■ Consigne ■
Recopiez fidèlement le passage de l'extrait sur le contrôle des deniers publics qui débute aux mots « Dans les systèmes » et s'arrête après « des affaires publiques. ».

■ Extrait choisi ■
☆ ☆ ☆ ☆ ☆ ☆ ☆
Dans les systèmes constitutionnels des Etats modernes, la fonction de contrôle est, en règle générale, considérée comme l'un des éléments garantissant la gestion démocratique des affaires publiques.
La déclaration des droits de l'homme et du citoyen du 26 août 1789 l'énonce d'ailleurs à son article 15 : « La société a droit de demander compte à tout agent public de son administration ».
L'audit mené par la société Arthur Andersen sur l'Etat de Genève avait par ailleurs ouvertement souligné un certain déficit en la matière dans notre canton : « Il n'existe pas à Genève ni en Suisse, d'organisme public, indépendant de l'exécutif et du législatif, chargé de contrôler la bonne utilisation des deniers publics, et dont les rapports sont rendus publics. Sans une telle instance, qui peut prendre la forme d'une juridiction, le peuple n'a pas les moyens de contrôler efficacement l'utilisation des fonds publics. Du reste, dans la plupart des pays d'Europe, les Etats se sont dotés de telles structures. (...).»
☆ ☆ ☆ ☆ ☆ ☆ ☆
■ Données fournies ■
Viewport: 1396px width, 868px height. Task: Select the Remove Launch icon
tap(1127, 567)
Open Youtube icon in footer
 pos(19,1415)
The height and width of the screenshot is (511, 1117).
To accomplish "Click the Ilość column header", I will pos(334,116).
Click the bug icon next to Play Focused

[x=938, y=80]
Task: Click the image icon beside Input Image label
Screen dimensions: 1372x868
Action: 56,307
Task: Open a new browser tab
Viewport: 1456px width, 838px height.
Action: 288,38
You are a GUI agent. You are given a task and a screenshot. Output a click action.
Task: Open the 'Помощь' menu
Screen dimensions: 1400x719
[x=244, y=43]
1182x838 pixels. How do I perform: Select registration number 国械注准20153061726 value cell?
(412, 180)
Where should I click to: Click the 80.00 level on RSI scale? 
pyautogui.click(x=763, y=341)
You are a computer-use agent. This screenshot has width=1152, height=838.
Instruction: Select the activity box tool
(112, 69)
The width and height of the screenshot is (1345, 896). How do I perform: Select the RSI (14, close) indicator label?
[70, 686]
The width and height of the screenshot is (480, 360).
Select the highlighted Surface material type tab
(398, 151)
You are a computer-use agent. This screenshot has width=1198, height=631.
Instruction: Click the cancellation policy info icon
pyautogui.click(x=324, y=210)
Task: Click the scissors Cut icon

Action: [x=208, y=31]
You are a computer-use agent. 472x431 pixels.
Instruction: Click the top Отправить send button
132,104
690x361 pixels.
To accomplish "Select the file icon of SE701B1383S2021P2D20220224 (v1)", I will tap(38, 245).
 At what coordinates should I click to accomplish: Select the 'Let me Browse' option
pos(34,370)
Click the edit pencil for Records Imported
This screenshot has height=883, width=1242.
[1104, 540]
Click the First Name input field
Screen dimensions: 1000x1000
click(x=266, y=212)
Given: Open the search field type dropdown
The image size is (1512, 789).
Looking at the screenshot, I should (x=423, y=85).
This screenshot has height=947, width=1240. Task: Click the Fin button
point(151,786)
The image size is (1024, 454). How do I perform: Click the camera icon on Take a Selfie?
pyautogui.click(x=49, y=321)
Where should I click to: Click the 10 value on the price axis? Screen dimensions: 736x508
☆ ☆ ☆ ☆ ☆ ☆ ☆
■ Réponse attendue ■
Dans les systèmes constitutionnels des Etats modernes, la fonction de contrôle est, en règle générale, considérée comme l'un des éléments garantissant la gestion démocratique des affaires publiques.